Por Dr. Miguel Ángel Martínez Rodríguez

La Fiscalía General de la República (FGR), encabezada por Ernestina Godoy, presentó el pasado 17 de abril de 2026 el Plan Estratégico de Procuración de Justicia 2026-2029. La apuesta es ambiciosa: dejar atrás la burocracia reactiva y avanzar hacia una persecución penal inteligente, con priorización de delitos graves y un enfoque centrado en las víctimas.

El diagnóstico es correcto. México arrastra una cifra negra superior al 93 %, niveles de impunidad cercanos al 90 % y una percepción de corrupción persistente. Frente a este panorama, modernizar la investigación criminal, homologar protocolos y fortalecer la coordinación con fiscalías estatales no solo es deseable, sino urgente.

El problema no está en el diagnóstico. Está en la ausencia de compromisos verificables.

Un plan estratégico sin metas cuantificables, plazos definidos e indicadores públicos no es un plan: es una declaración de intenciones. Hasta ahora, lo presentado carece de objetivos concretos como reducir la impunidad en feminicidios en un porcentaje específico, abatir el rezago de carpetas en tiempos determinados o incrementar la judicialización de delitos prioritarios con métricas claras.

Se habla de modernización forense, atención a víctimas e inteligencia contra el crimen organizado. Incluso de reordenar el presupuesto. Pero sin un sistema de medición transparente, no hay forma de saber si hay avances reales o si todo termina diluyéndose en la inercia institucional que la propia Fiscalía reconoce.

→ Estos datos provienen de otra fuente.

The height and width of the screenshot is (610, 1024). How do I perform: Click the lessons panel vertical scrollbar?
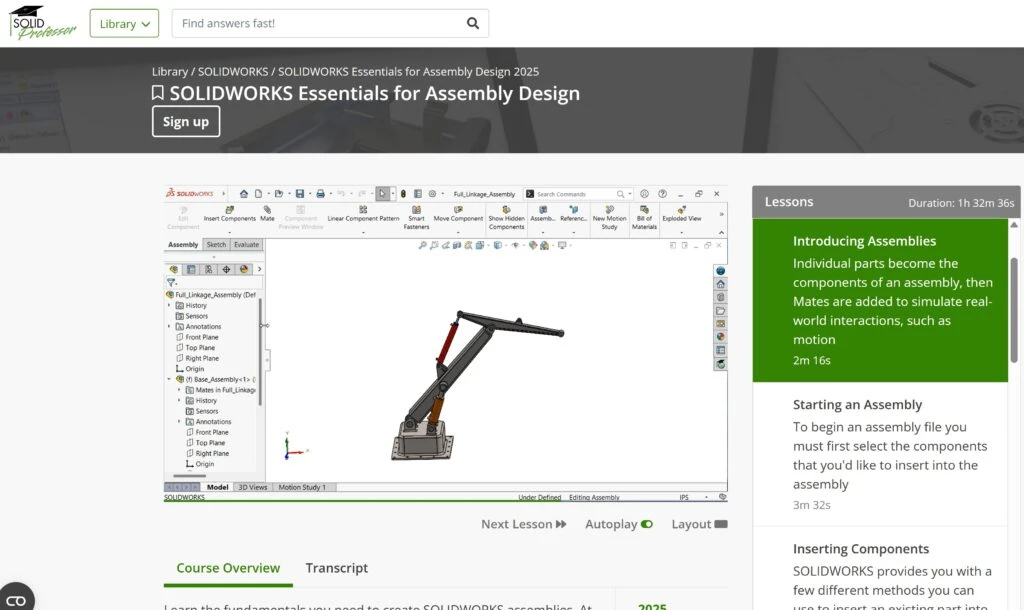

La experiencia mexicana es contundente: sobran planes, faltan resultados.

Si la FGR y el gobierno de Claudia Sheinbaum buscan que este documento marque un punto de inflexión, deben publicar de inmediato un tablero de control con metas específicas, responsables claros, plazos definidos y mecanismos de rendición de cuentas.

Porque en política pública, lo que no se mide, no existe.

Un buen plan sin métricas no transforma instituciones. Solo administra expectativas.

La sociedad mexicana, cansada de impunidad, no necesita más diagnósticos acertados. Necesita resultados verificables.

La pelota está en la cancha de la FGR. Y esta vez, la diferencia entre discurso y transformación dependerá de algo muy simple: números reales.